That finally made Agostinho put his glass down. “He’s doing what?”

“He’s selling muti to the Portuguese in Pena – maybe other parts of the city too. That’s why the major sent me here. Someone thinks her neighbor got witched by a Yeke doctor – the police come, the priests come, the mobs come, trouble for all of us. São Miguel has been burned out before. It can happen again, destroy everything you’re trying to build.”

“What do you care? You’re a separatist.”

Somehow, it didn’t surprise Alvaro that Dom Agostinho knew about him. “It will take all of us together to bring the Novo Reino down.”

“Maybe so.” Agostinho looked uncommonly thoughtful as he poured more wine. “The doctor – I never told him to go outside São Miguel. I’ll make sure he stays.”

“Major Ferreira will make sure. And me – do you know who my mother was?”

“Yes. That’s why you’ll go home tonight instead of the graveyard.” The Knot boss waved a hand at the singer in back of the shebeen. “Tell your major that if he wants to show his gratitude, he’ll get her a booking in the city.
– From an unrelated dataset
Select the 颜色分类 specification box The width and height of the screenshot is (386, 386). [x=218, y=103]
And you – don’t come back.”

“I hope I don’t have to.”

#​

“I’m sorry,” Major Ferreira said. “I went to the university but I couldn’t do anything. They said you can’t go back – the order is from the government.”
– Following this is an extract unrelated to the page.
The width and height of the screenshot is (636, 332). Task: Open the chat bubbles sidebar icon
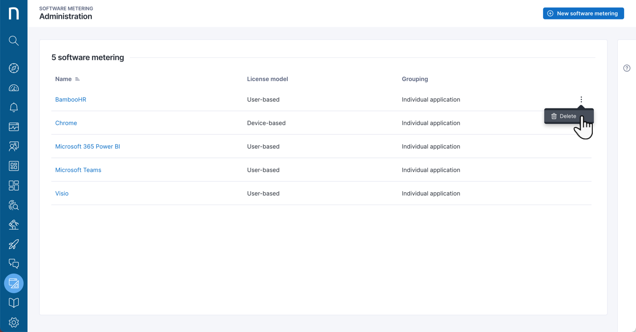(x=13, y=264)
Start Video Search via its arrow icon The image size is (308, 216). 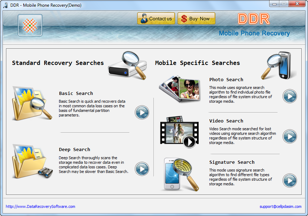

“I didn’t think you could, Dom Vicente.”

“There will be something else. I pay my debts.”

Alvaro sat on a bench; they were in the same hillside park they’d been in two days before, and the smell of cooking drifted through the air as food-sellers set up for the morning. “There may be something else you can do,” he said. “Do you know any tilemakers?”

Whatever the major had expected Alvaro to say, it obviously wasn’t that. “Are you any good?”

Alvaro took his sketchbook out of his pocket and held it out silently. Ferreira flipped through it, and disbelief changed to… something else.

“I know someone in Bairro Alto,” he said slowly. “He has a small shop and his apprentice just left.”

“Does he like Angolans?”

“He’ll take you on if I tell him to.” Alvaro caught the silent warning: the rest would be up to him. A stone for the cathedral, maybe.

“It’ll pay less than you’re getting now at the castle,” the major continued.

“I can live with that.”

“Maybe you can. And I pay my debts. Go to work today and go to him tomorrow morning.”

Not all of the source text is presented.